Suddiviso in sezioni, il documento enuncia in prima battuta una serie di “Guiding Principles”, ovvero i principi ispiratori che dovrebbero guidare l’azione della Commissione nella formulazione di FP10: tra questi, una visione unitaria dell’“ecosistema” ricerca e innovazione che superi la dicotomia tra ricerca di base e ricerca applicata; la “trans-inter-multidisciplinarità” come elemento essenziale della ricerca oggi sempre più impegnata in un dialogo cross-settoriale; l’integrità della ricerca quale principio cardine per la salvaguardia da distorsioni ideologiche e pressioni economico-politiche; la mobilità di ricercatori e ricercatrici quale elemento fondante di coesione europea, circolazione delle idee e fucina dell’innovazione, in linea con la “quinta libertà” suggerita dal rapporto “Much more than a market” recentemente commissionato dal Consiglio D’Europa.

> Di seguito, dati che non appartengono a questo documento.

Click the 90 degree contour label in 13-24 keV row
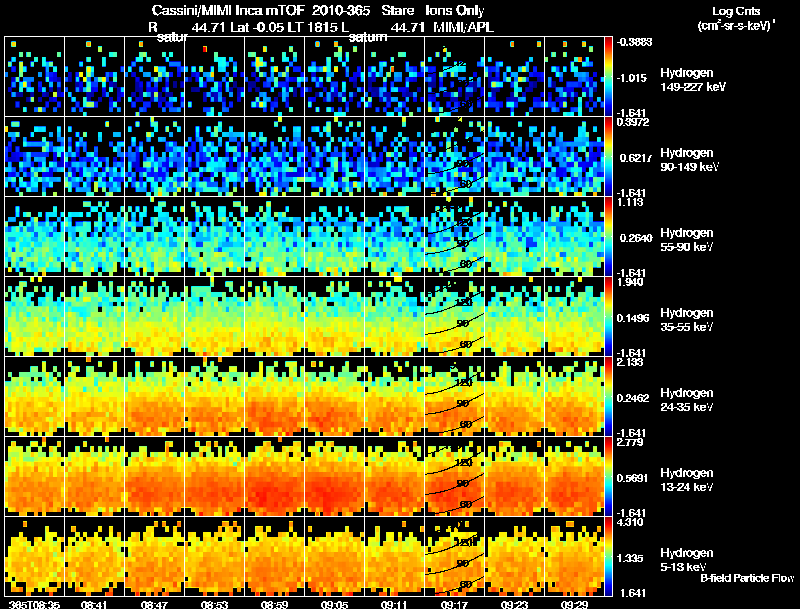 463,483
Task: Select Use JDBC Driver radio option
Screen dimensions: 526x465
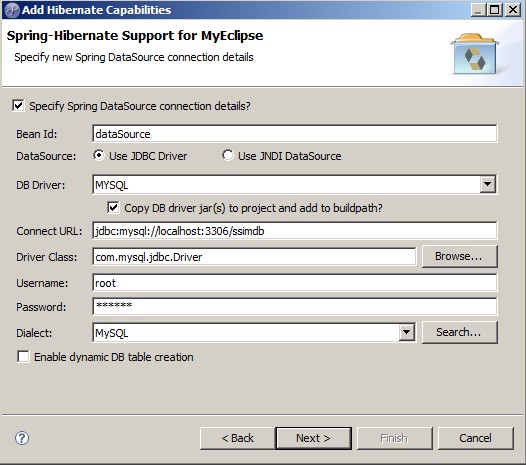Action: click(99, 156)
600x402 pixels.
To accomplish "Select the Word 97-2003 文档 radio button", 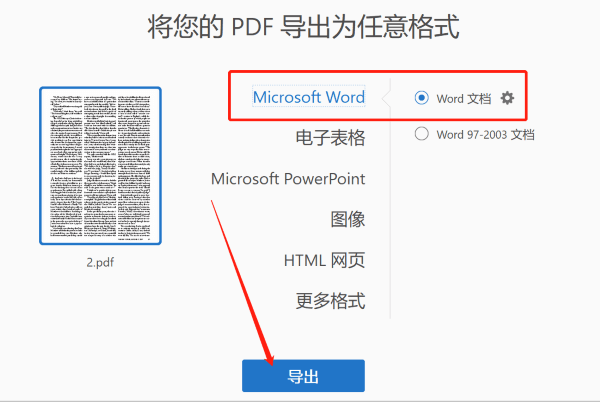I will click(421, 134).
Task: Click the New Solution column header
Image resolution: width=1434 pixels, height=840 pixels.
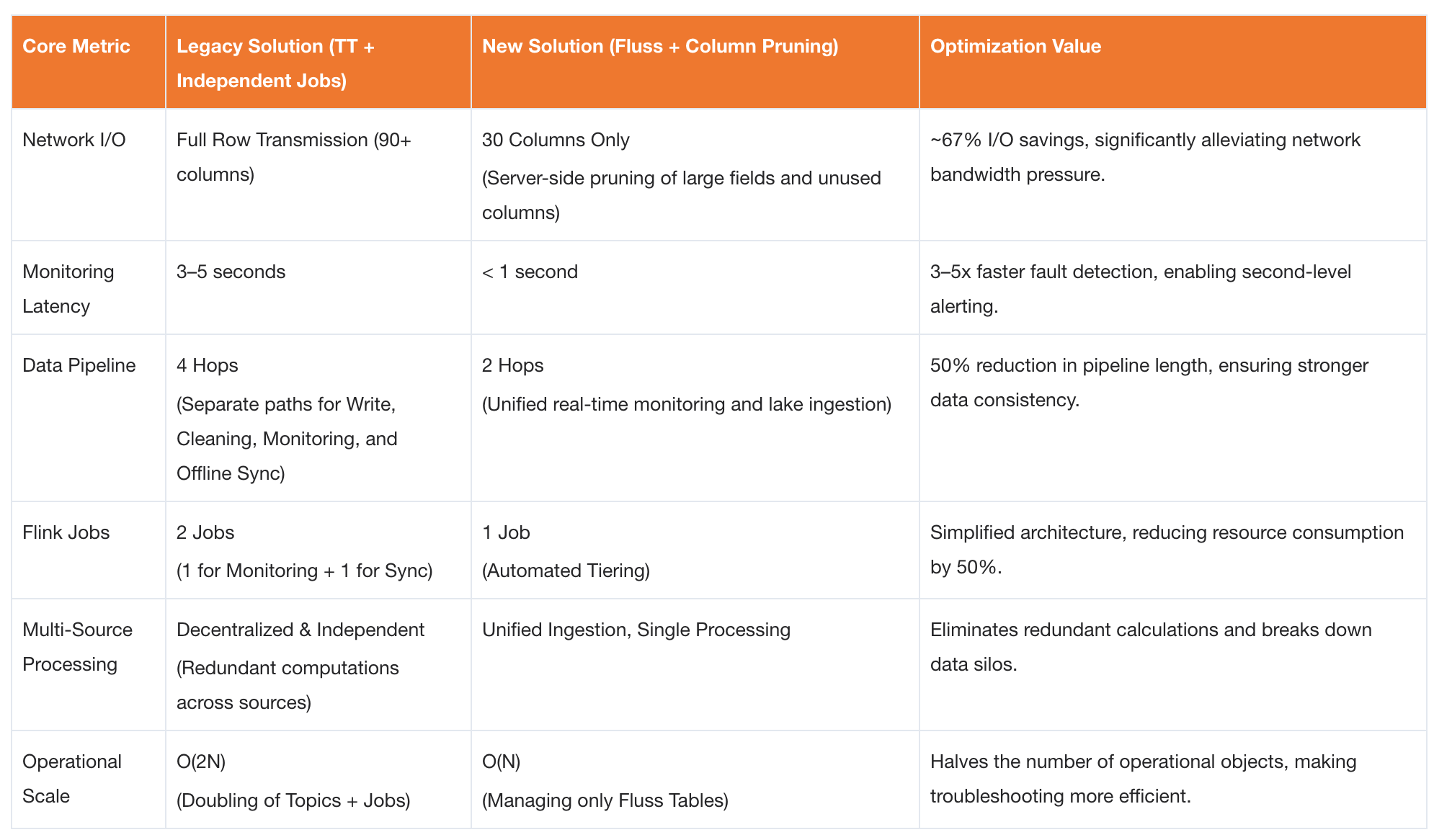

Il documento delinea quindi possibili strategie su cui puntare per implementare l’efficacia del Programma. Una parola chiave è “sinergie”, intesa come miglioramento degli sforzi di interazione tra prossimo Programma Quadro e altri programmi sostenuti dalla Commissione, evitando duplicazioni ed eventuali ambiguità, e favorendo quadro giuridico coerente che consenta di meglio finalizzare i finanziamenti a favore di ricerca e innovazione armonizzandoli con le opportunità autonomamente supportate dai Paesi membri. Altro punto è quello delle infrastrutture di ricerca, indicate quale asset strategico per far sì che l’Europa mantenga un ruolo da leader nella ricerca scientifica di avanguardia e nell’alta tecnologia ma anche intese come insostituibile luogo di confronto di idee a scala internazionale.